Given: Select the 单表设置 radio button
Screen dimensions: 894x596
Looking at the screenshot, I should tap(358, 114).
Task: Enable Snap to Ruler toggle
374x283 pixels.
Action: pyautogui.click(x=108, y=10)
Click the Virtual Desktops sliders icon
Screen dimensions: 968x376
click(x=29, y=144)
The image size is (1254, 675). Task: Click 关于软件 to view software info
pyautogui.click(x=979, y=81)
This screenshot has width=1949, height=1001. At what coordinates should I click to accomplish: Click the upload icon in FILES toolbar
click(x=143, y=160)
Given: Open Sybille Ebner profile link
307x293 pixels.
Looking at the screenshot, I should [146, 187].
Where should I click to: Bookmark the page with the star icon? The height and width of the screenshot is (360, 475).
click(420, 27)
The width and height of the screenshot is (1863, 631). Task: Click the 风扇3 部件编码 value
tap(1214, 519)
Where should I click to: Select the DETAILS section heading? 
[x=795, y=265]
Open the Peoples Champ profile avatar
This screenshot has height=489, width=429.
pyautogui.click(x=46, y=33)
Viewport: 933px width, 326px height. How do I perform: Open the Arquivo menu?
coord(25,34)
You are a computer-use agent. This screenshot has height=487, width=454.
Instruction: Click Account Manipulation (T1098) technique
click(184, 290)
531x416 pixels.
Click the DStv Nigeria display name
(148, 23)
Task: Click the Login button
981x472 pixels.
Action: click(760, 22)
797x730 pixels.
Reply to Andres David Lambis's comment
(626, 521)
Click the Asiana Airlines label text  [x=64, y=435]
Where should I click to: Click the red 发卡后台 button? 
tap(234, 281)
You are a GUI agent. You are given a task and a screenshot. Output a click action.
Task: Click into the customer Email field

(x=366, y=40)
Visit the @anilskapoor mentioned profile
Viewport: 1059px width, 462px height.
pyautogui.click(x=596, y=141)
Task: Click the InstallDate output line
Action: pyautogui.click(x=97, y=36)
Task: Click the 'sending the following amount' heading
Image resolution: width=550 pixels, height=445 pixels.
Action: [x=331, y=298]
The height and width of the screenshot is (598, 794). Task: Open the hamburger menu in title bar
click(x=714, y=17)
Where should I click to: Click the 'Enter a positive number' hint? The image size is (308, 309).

======

• Task prompt
Please transcribe all of the data above exactly.

• Response to this task
Given: Select the 单表设置 radio button
Screen dimensions: 894x596
Looking at the screenshot, I should tap(358, 114).
Task: Enable Snap to Ruler toggle
374x283 pixels.
Action: pyautogui.click(x=108, y=10)
Click the Virtual Desktops sliders icon
Screen dimensions: 968x376
click(x=29, y=144)
The image size is (1254, 675). Task: Click 关于软件 to view software info
pyautogui.click(x=979, y=81)
This screenshot has width=1949, height=1001. At what coordinates should I click to accomplish: Click the upload icon in FILES toolbar
click(x=143, y=160)
Given: Open Sybille Ebner profile link
307x293 pixels.
Looking at the screenshot, I should [146, 187].
Where should I click to: Bookmark the page with the star icon? The height and width of the screenshot is (360, 475).
click(420, 27)
The width and height of the screenshot is (1863, 631). Task: Click the 风扇3 部件编码 value
tap(1214, 519)
Where should I click to: Select the DETAILS section heading? 
[x=795, y=265]
Open the Peoples Champ profile avatar
This screenshot has height=489, width=429.
pyautogui.click(x=46, y=33)
Viewport: 933px width, 326px height. How do I perform: Open the Arquivo menu?
coord(25,34)
You are a computer-use agent. This screenshot has height=487, width=454.
Instruction: Click Account Manipulation (T1098) technique
click(184, 290)
531x416 pixels.
Click the DStv Nigeria display name
(148, 23)
Task: Click the Login button
981x472 pixels.
Action: click(760, 22)
797x730 pixels.
Reply to Andres David Lambis's comment
(626, 521)
Click the Asiana Airlines label text  [x=64, y=435]
Where should I click to: Click the red 发卡后台 button? 
tap(234, 281)
You are a GUI agent. You are given a task and a screenshot. Output a click action.
Task: Click into the customer Email field

(x=366, y=40)
Visit the @anilskapoor mentioned profile
Viewport: 1059px width, 462px height.
pyautogui.click(x=596, y=141)
Task: Click the InstallDate output line
Action: pyautogui.click(x=97, y=36)
Task: Click the 'sending the following amount' heading
Image resolution: width=550 pixels, height=445 pixels.
Action: [x=331, y=298]
The height and width of the screenshot is (598, 794). Task: Open the hamburger menu in title bar
click(x=714, y=17)
Where should I click to: Click the 'Enter a positive number' hint? The image size is (308, 309).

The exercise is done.